# Receiving other people's PM's ?



## conlechi (May 6, 2006)

In the last couple of days i have received other people's PM's , nothing to do with me at all ?

obviously not personal messages if they are going to the wrong people ?

Mark


----------



## kmpowell (May 6, 2002)

Mark

The person composing the message has accidently clicked on the green 'Moderator' word in the selection box. This adds the whole moderator group to the recipient list and all mods end up getting the PM. Then when somebody replies you will get that too.

The only way to stop it is to remove the 'green moderator group' from the recipient list.

:roll:


----------



## conlechi (May 6, 2006)

Yep Kev , i have seen the ticked boxes on the PM's i have recieved , i am assuming they are clicking on the green forum members name when they send a PM to a mod and it then goes to all mods 

Mark


----------



## T3RBO (Dec 9, 2003)

Regarding the above...

Not noticed this before but when replying to a PM the 'group' box in the top right hand corner has the word 'Moderator' in it. Is this normal or are my PM also going to moderators as well?


----------



## kmpowell (May 6, 2002)

T3RBO said:


> Regarding the above...
> 
> Not noticed this before but when replying to a PM the 'group' box in the top right hand corner has the word 'Moderator' in it. Is this normal or are my PM also going to moderators as well?

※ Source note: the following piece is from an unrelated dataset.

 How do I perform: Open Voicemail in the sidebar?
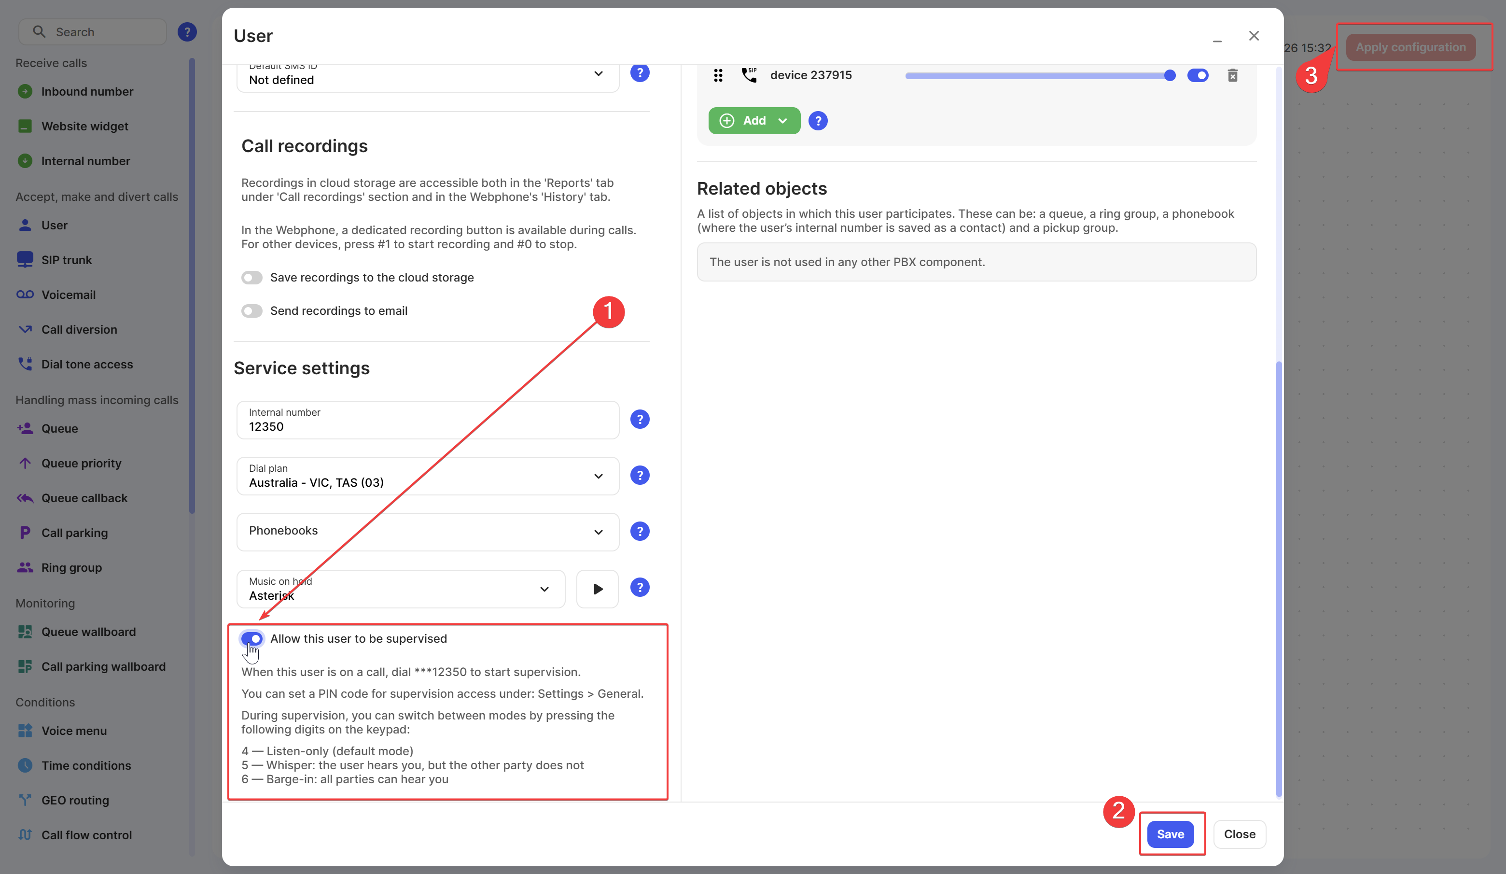pos(68,295)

Nope, they only go to that group if you select that option.


----------



## T3RBO (Dec 9, 2003)

Sorry if I'm being a bit thick but how do you select it or rather, not select it?

Can't see any tick box so is highlighting it selecting it?


----------



## kmpowell (May 6, 2002)

T3RBO said:


> Can't see any tick box so is highlighting it selecting it?


Yep.


----------



## gadgetboy38 (Mar 9, 2005)

sorry my bad wasn't paying attention to what i was clicking


----------